O anunciante contrata a RD Ads, informa o público que quer atingir, recebe os dados que precisa e faz a propaganda. O consumidor é redirecionado ao site, redes sociais ou YouTube da farmácia.
Um dos relatos mais ilustrativos dessa operação são os produtos para bebês. A empresa consegue identificar casais com filhos de até dois anos por meio da compra de “fraldas, papinhas e produtos correlacionados”. Ao direcionar a propaganda a eles, as vendas da rede dispararam 20%.
“Os clientes podem ser encarados como audiências […]. [A empresa] pode passar a vender mídia para esse bloco de clientes, concorrendo pelo bolo de investimento publicitário com Google, Meta”, explica Vitor Bertoncini, CEO da RD Ads.
CPF na nota
Basicamente, quem fornece o CPF na hora da compra revela suas doenças, sua frequência sexual, se já engravidou ou tem filhos e até se tem caspa, chulé ou frieira. Tudo isso com base nos produtos comprados, que ficam atrelados ao cadastro.

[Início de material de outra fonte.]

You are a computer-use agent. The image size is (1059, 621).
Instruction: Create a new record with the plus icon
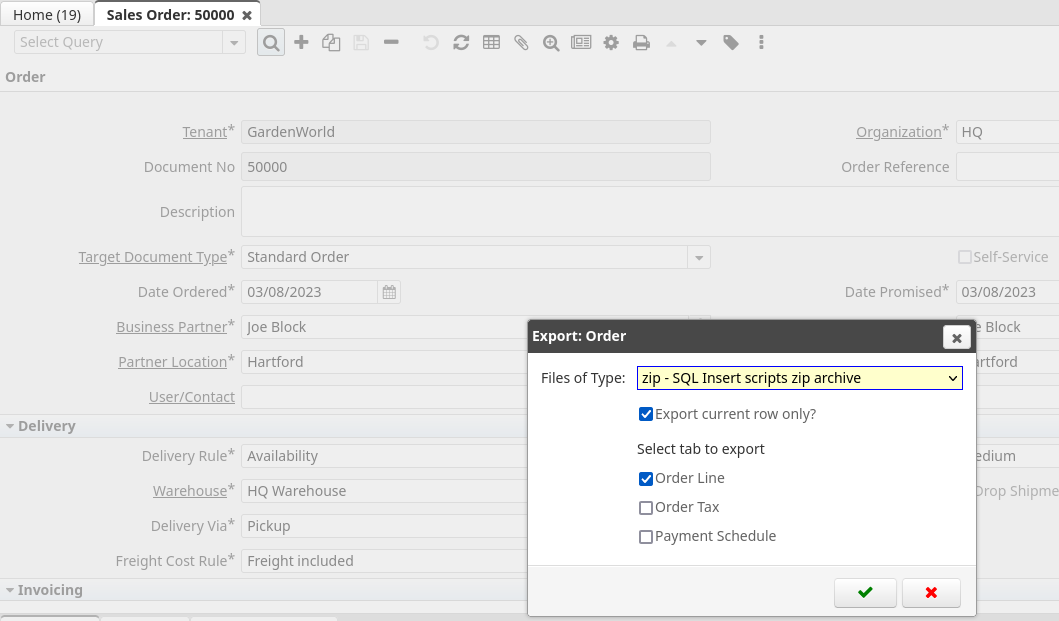[x=301, y=42]
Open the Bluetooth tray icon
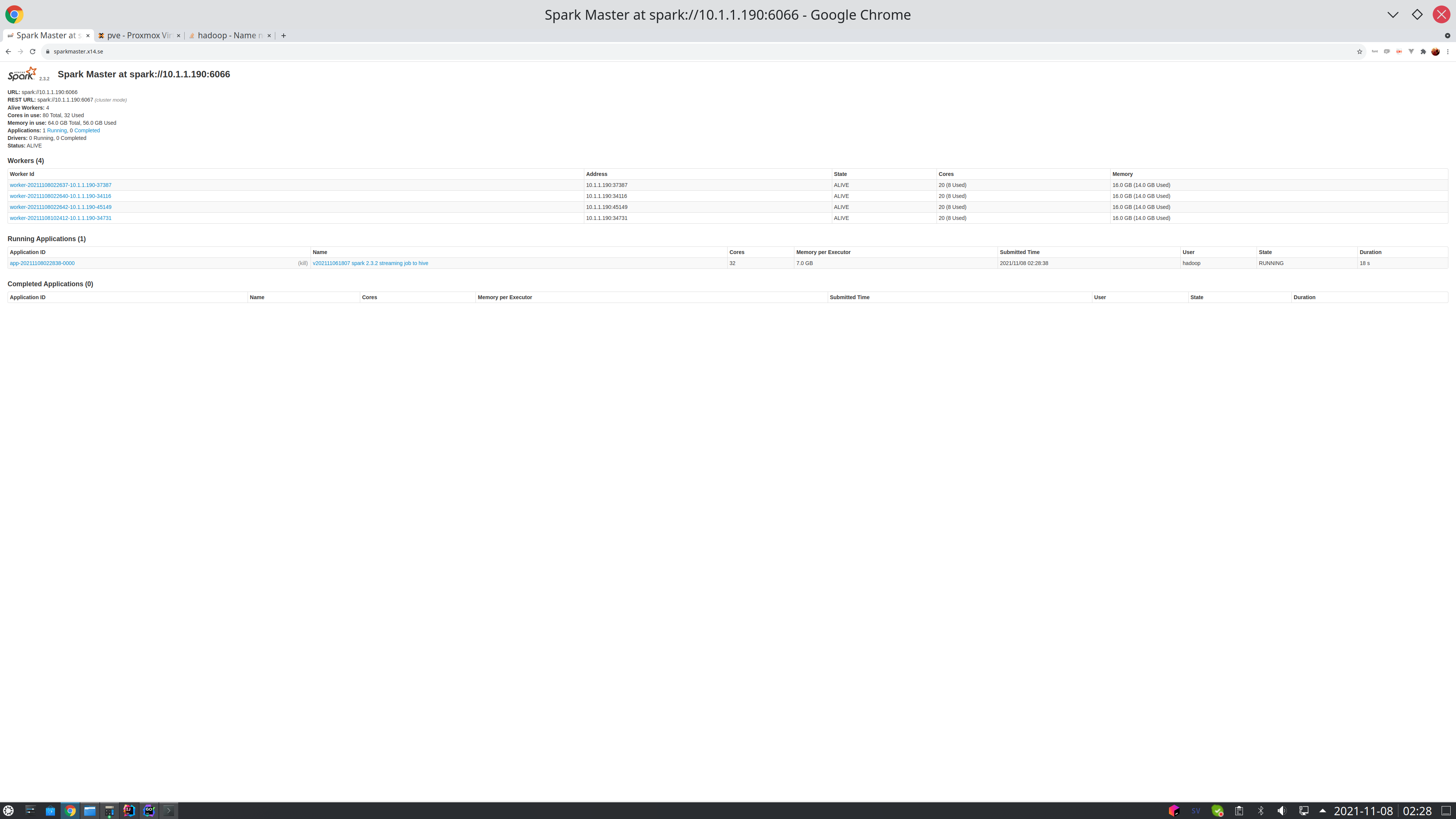Viewport: 1456px width, 819px height. pos(1260,811)
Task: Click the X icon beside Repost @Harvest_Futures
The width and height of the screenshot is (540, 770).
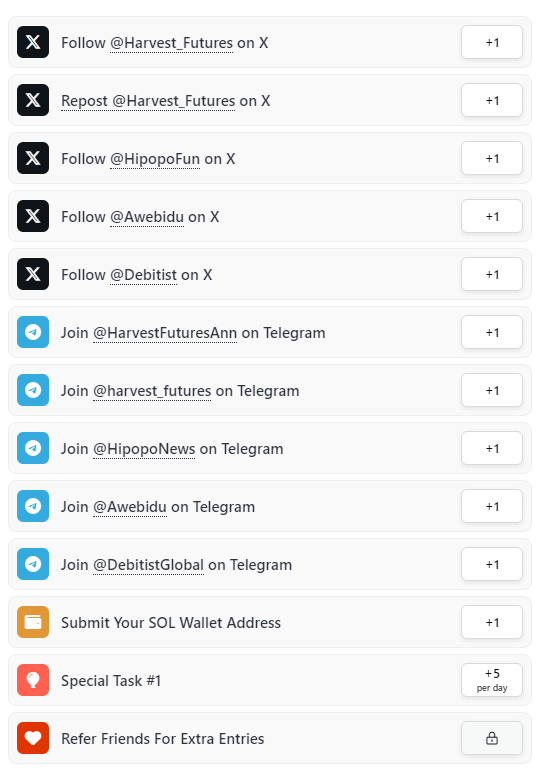Action: (33, 100)
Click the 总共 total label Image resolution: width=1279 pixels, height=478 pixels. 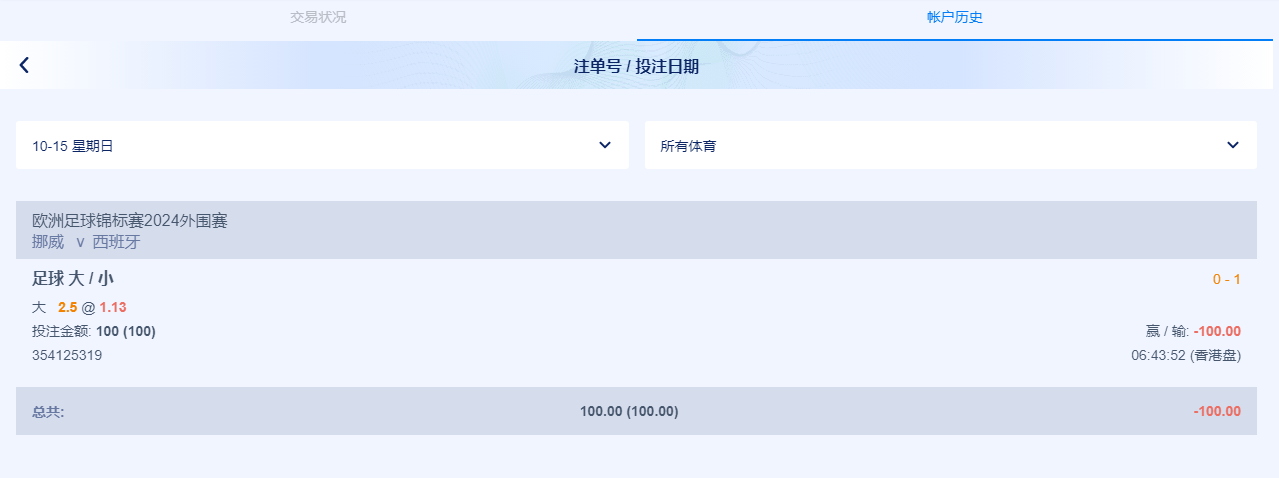coord(48,411)
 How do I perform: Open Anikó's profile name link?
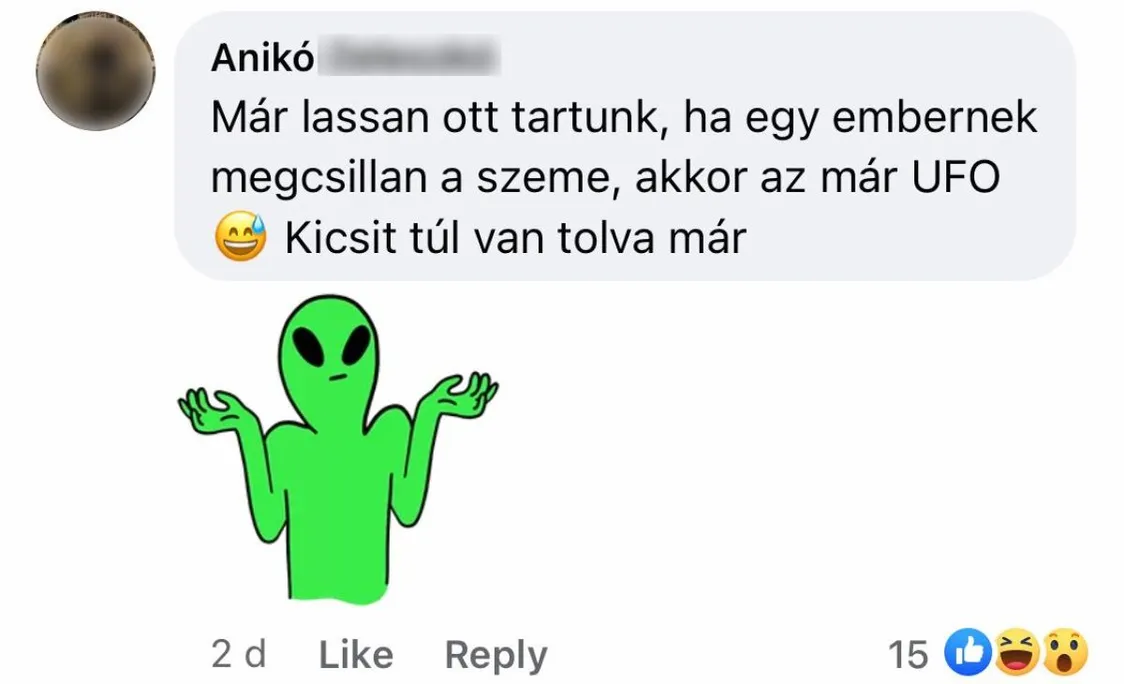point(262,57)
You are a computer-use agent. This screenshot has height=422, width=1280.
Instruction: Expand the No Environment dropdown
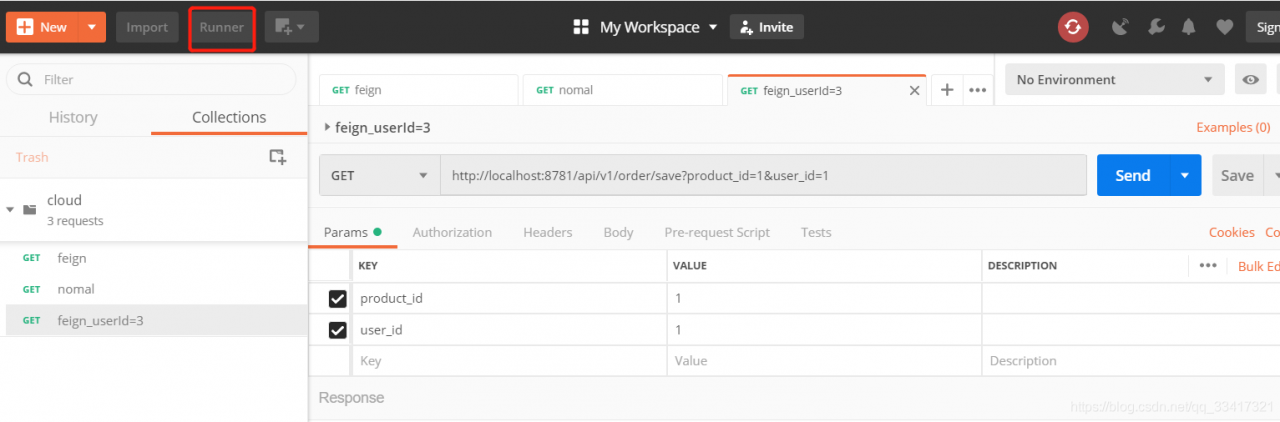click(1114, 80)
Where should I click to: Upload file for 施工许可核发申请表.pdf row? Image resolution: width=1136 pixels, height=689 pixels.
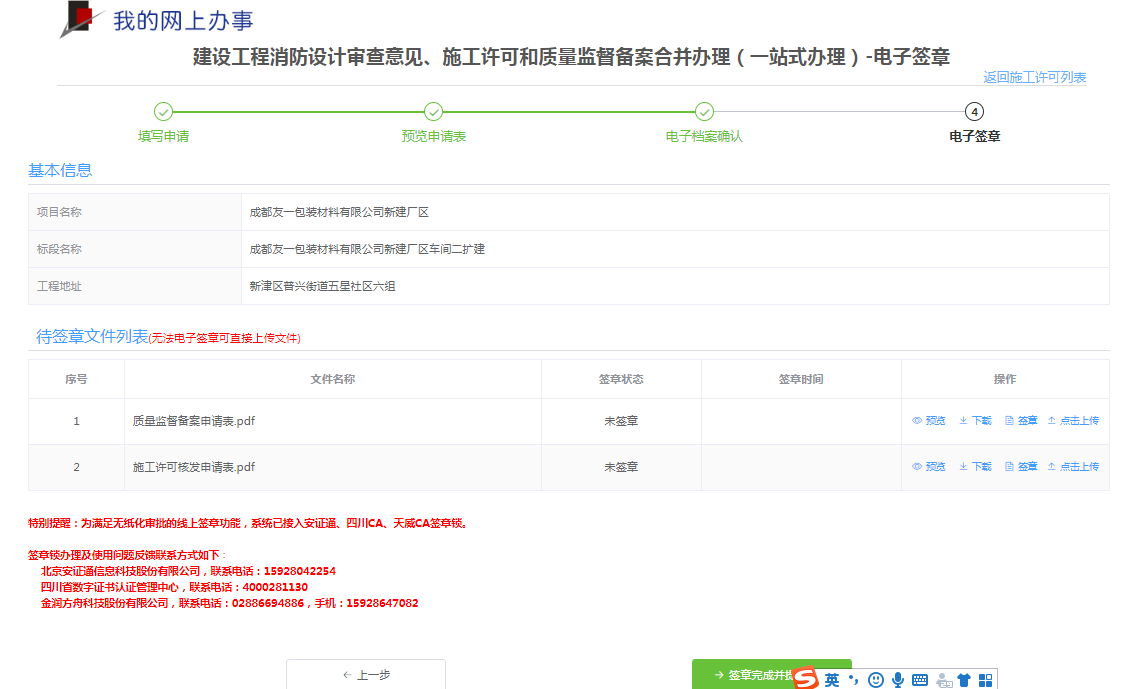(1073, 467)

Segundo a RaiaDrogasil, os clientes que informam o documento no ato da compra autorizam o uso de suas informações. Mas será que eles sabem disso?
Em entrevista recente, o próprio CEO da RD Ads, Vitor Bertoncini, demonstrou como a prática é obscura. “Se você perguntasse o social number nos Estados Unidos, acho que iam chamar a polícia. Aqui, 97% dão o CPF para ter um desconto na farmácia”, disse.
Isso é permitido por lei?
A utilização desses dados ainda está na zona cinzenta da lei, onde ainda não existe regulação e fiscalização. A Lei Geral de Proteção de Dados Pessoais (LGPD) considera informações de saúde “dados sensíveis”, segmento que necessita de maior proteção.
Segundo a legislação, o compartilhamento dessas informações para ganhar alguma vantagem econômica “poderá ser objeto de vedação ou de regulamentação”.
A RaiaDrogasil afirma que os dados se tornam anônimos antes de serem usados nos anúncios. Enquanto isso, milhões de CPFs continuam alimentando bancos de dados e revelando informações privadas sobre saúde, reprodução e comportamento sexual.
Enquanto não a regulamentação não chega, uma possível saída é pedir às farmácias que apaguem todos os dados armazenados sobre você. Essa prerrogativa está prevista na LGPD.